Иван Иванович Козлов

Умирающий гейдук Иллирийская баллада

«Орел ты мой белый! спустися на дол, Слети с поднебесья, мой белый орел! Взгляни: я Заремба, в крови пред тобой, Бывало, ты помнишь, в боях удалой, Телами пандуров тебя я кормил; Прошу, чтобы службу ты мне сослужил. Потом пусть добычей орлятам твоим С кровавым, с отважным и сердцем моим. Пустую лядунку мою ты схвати И к брату Рамейке скорее лети. Двенадцать зарядов с собой я носил, Двенадцать пандуров я ими убил. Но с ними таился Бенаки-злодей; Бездушный, боялся он сабли моей, — Булат неизменный лишь выхватил я, Он сзади кинжалом ударил меня. Лети – и родимый за брата отмстит. И вот еще перстень – в нем яхонт горит — И шитый узорно платок мой цветной, Отдай их вернее Милене младой; И станет мой перстень она целовать, А слезы узорным платком отирать». И мчит орел белый в безмолвьи ночном Лядунку и перстень с узорным платком. И к брату Рамейке орел прилетел; Рамейко с друзьями в похмелье сидел, О брате убитом едва потужил, Пустую лядунку откинул и пил. К прелестной Милене помчался орел, И деву младую он в церкви нашел; И к ней он явился с заветным кольцом, — Милена с Бенаки стоит под венцом.

Тайна

В лесу прибит на дубе вековом Булатный щит, свидетель грозных сеч; На том щите видна звезда с крестом, А близ щита сверкает острый меч. И свежую могилу осеняет Тенистый дуб, и тайны роковой Ужасен мрак: никто, никто не знает, Кто погребен в лесу при тьме ночной. Промчался день, опять порой урочной Ночь темная дубраву облегла; Безмолвно все, и медь уж час полночный На башне бьет соседнего села.
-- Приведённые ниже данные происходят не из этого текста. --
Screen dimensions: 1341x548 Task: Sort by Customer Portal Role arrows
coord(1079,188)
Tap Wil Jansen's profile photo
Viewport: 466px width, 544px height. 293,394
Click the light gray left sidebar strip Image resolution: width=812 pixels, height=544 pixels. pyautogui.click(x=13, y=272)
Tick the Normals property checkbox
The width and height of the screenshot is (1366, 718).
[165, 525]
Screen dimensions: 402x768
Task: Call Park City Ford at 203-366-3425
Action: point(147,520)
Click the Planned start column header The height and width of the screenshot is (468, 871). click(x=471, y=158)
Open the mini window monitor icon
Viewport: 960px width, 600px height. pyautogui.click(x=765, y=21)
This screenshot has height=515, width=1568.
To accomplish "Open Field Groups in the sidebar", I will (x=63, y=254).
И никогда страшнее не темнела Осення ночь: она сырою мглой Дремучий лес, реку и холм одела — Везде покров чернеет гробовой. Но меж дерев багровый блеск мелькает, И хрупкий лист шумит невдалеке, И факел дуб вблизи уж озаряет: Его чернец в дрожащей нес руке. К могиле шел отшельник престарелый, И вместе с ним безвестно кто, в слезах, Идет, бледней своей одежды белой; Печаль любви горит в ее очах. И пел чернец по мертвом панихиду, Но кто он был – чернец не поминал; Отпел, вдали сокрылся он из виду, Но факел всё в тени густой мерцал. На свежий дерн прекрасная упала И, белую откинув пелену, Потоки слез по мертвом проливала, Могильную тревожа тишину; И вне себя, вдруг очи голубые На щит она внезапно подняла И, локоны отрезав золотые, Кровавый меч их шелком обвила; Безумья яд зажегся в мутном взоре, Сердечный вопль немеет на устах. Она ушла, и лишь в дремучем боре Таинственный один остался страх; И меж дерев уж факел не мерцает, Не шепчет лист, и тайны роковой Ужасен мрак: никто, никто не знает, Кто погребен в лесу при тьме ночной.

Федор Николаевич Глинка

Клятва (Баллада)

Раз весенним вечерком Лиза с милым шла дружком, А луна светила… «В небе век горит луна; Буду век тебе верна!» — Лиза говорила. В небе все горит луна; Лиза другу неверна: Друга разлюбила. И печален, грустен он, Позабыл и грусть и сон: Грусть его убила. А неверная с другим Счастьем хвалится своим, О былом забыла. Но случилось вечерком Тем же ей идти лужком, А луна светила… На нее глядит луна, Будто жизнию полна — В ней душа заныла… Кто-то в сумраке мелькнул, Кто-то ей шепнул: «За обман – могила!» И с тех пор, всё день за день, Лиза сохнет… Лиза – тень! Младость погубила!.. И, печальная, конца Как невеста ждет венца: Так бледна, уныла. Он настал – ее конец! Саван белый – под венец, Брачный одр – могила! И, вздохнув, прохожий стал, Надпись гробную читал: «За обман – могила!..»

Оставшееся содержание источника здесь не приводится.